### Page text
Content starts

Schnitzler P, Schuhmacher A, Astani A, Reichling J
Extracts and essential oils of medicinal plants are increasingly of interest as novel drugs of antimicrobial and antiviral agents, since herpes simplex virus (HSV) might develop resistance to commonly used antiviral agents. Melissa officinalis essential oil was phytochemically examined by GC–MS analysis, its main constituents were identified as monoterpenaldehydes citral a, citral b and citronellal. The antiviral effect of lemon balm oil, the essential oil of Melissa officinalis, on herpes simplex virus was examined. The inhibitory activity against herpes simplex virus type 1 (HSV-1) and herpes simplex virus type 2 (HSV-2) was tested in vitro on monkey kidney cells using a plaque reduction assay. The 50% inhibitory concentration (IC50) of balm oil for herpes simplex virus plaque formation was determined at high dilutions of 0.0004% and 0.00008% for HSV-1 and HSV-2, respectively. At noncytotoxic concentrations of the oil, plaque formation was significantly reduced by 98.8% for HSV-1 and 97.2% for HSV-2, higher concentrations of lemon balm oil abolished viral infectivity nearly completely. In order to determine the mode of antiviral action of this essential oil, time-on-addition assays were performed. Both herpesviruses were significantly inhibited by pretreatment with balm oil prior to infection of cells. These results indicate that Melissa oil affected the virus before adsorption, but not after penetration into the host cell, thus lemon balm oil is capable of exerting a direct antiviral effect on herpesviruses. Considering the lipophilic nature of lemon balm essential oil, which enables it to penetrate the skin, and a high selectivity index, Melissa officinalis oil might be suitable for topical treatment of herpetic infections.

Content ends

### What the task requires
Can you retype the entire lemon balm oil abstract, word for word? The records have no connection to the lemon balm oil abstract.

### Records supplied
Content starts

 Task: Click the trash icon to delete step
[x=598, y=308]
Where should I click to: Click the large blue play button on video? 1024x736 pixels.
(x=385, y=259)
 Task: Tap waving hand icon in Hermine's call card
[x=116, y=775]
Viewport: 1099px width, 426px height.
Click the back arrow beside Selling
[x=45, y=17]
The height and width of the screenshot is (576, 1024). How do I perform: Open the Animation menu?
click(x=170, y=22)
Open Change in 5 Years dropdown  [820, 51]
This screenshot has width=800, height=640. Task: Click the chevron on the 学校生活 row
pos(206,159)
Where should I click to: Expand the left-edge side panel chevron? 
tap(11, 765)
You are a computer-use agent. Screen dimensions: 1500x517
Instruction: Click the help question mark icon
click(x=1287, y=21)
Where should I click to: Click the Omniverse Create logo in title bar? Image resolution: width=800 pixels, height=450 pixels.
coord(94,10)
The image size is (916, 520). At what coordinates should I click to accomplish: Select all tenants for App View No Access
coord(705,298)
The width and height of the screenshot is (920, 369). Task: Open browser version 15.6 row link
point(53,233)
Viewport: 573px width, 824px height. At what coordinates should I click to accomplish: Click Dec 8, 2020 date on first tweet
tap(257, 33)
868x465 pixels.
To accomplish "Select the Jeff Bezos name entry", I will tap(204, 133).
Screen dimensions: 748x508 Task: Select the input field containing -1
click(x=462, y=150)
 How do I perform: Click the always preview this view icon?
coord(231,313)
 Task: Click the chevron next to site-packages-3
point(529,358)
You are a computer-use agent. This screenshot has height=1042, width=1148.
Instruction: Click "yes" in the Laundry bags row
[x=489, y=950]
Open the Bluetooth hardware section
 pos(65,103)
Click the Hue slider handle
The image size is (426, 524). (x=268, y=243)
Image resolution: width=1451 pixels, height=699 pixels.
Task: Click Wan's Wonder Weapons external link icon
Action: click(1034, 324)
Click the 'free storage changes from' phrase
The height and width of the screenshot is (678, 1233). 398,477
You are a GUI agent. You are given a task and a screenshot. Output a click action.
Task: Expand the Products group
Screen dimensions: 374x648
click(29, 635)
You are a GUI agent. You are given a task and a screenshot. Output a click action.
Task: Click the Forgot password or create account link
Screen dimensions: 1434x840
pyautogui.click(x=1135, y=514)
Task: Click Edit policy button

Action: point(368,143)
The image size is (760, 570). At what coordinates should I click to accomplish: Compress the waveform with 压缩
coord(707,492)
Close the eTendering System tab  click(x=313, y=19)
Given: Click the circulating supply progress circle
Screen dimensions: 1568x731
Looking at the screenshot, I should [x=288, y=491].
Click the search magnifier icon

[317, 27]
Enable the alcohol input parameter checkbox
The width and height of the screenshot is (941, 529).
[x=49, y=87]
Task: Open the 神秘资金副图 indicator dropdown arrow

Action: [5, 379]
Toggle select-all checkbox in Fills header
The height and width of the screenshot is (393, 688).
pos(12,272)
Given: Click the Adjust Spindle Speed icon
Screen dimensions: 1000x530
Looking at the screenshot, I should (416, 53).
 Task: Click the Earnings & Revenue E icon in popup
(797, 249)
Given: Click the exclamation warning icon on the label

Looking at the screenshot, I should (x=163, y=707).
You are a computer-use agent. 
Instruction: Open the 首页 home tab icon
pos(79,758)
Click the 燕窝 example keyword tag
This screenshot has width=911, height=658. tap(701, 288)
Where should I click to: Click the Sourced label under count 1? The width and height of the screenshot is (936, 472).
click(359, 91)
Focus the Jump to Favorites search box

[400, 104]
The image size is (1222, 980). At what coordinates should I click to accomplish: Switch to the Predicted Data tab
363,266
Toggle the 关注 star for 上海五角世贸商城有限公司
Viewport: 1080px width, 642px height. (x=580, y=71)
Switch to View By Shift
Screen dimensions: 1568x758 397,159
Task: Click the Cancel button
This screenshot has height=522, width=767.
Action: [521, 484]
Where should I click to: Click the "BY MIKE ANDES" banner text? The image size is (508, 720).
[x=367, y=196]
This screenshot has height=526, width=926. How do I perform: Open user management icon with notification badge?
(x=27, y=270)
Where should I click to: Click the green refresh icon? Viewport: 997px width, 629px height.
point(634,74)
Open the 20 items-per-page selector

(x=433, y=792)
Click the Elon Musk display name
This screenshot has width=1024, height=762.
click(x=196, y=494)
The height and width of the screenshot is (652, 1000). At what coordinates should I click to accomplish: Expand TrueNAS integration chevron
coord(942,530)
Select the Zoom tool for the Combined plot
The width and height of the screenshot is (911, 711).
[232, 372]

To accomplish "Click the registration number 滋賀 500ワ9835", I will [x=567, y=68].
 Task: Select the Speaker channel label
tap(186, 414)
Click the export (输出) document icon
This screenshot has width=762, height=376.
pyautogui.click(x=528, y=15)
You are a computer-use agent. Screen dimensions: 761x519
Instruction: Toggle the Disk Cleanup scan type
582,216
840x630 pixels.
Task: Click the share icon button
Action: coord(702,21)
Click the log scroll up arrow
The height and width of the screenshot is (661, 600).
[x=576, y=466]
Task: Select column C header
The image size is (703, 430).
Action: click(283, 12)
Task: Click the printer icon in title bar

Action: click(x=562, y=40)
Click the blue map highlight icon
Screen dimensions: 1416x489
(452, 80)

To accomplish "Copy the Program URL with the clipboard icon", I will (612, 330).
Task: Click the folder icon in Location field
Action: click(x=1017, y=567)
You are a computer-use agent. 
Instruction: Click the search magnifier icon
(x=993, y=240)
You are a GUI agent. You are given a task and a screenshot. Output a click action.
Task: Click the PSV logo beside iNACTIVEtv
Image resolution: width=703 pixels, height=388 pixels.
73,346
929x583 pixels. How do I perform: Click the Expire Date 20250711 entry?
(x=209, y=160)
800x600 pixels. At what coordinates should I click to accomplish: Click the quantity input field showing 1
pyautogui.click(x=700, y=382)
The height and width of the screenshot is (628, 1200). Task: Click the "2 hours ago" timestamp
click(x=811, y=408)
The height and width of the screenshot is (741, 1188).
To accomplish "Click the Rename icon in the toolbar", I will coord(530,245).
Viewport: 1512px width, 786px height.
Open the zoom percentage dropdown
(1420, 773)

Content ends

### Written answer
Schnitzler P, Schuhmacher A, Astani A, Reichling J
Extracts and essential oils of medicinal plants are increasingly of interest as novel drugs of antimicrobial and antiviral agents, since herpes simplex virus (HSV) might develop resistance to commonly used antiviral agents. Melissa officinalis essential oil was phytochemically examined by GC–MS analysis, its main constituents were identified as monoterpenaldehydes citral a, citral b and citronellal. The antiviral effect of lemon balm oil, the essential oil of Melissa officinalis, on herpes simplex virus was examined. The inhibitory activity against herpes simplex virus type 1 (HSV-1) and herpes simplex virus type 2 (HSV-2) was tested in vitro on monkey kidney cells using a plaque reduction assay. The 50% inhibitory concentration (IC50) of balm oil for herpes simplex virus plaque formation was determined at high dilutions of 0.0004% and 0.00008% for HSV-1 and HSV-2, respectively. At noncytotoxic concentrations of the oil, plaque formation was significantly reduced by 98.8% for HSV-1 and 97.2% for HSV-2, higher concentrations of lemon balm oil abolished viral infectivity nearly completely. In order to determine the mode of antiviral action of this essential oil, time-on-addition assays were performed. Both herpesviruses were significantly inhibited by pretreatment with balm oil prior to infection of cells. These results indicate that Melissa oil affected the virus before adsorption, but not after penetration into the host cell, thus lemon balm oil is capable of exerting a direct antiviral effect on herpesviruses. Considering the lipophilic nature of lemon balm essential oil, which enables it to penetrate the skin, and a high selectivity index, Melissa officinalis oil might be suitable for topical treatment of herpetic infections.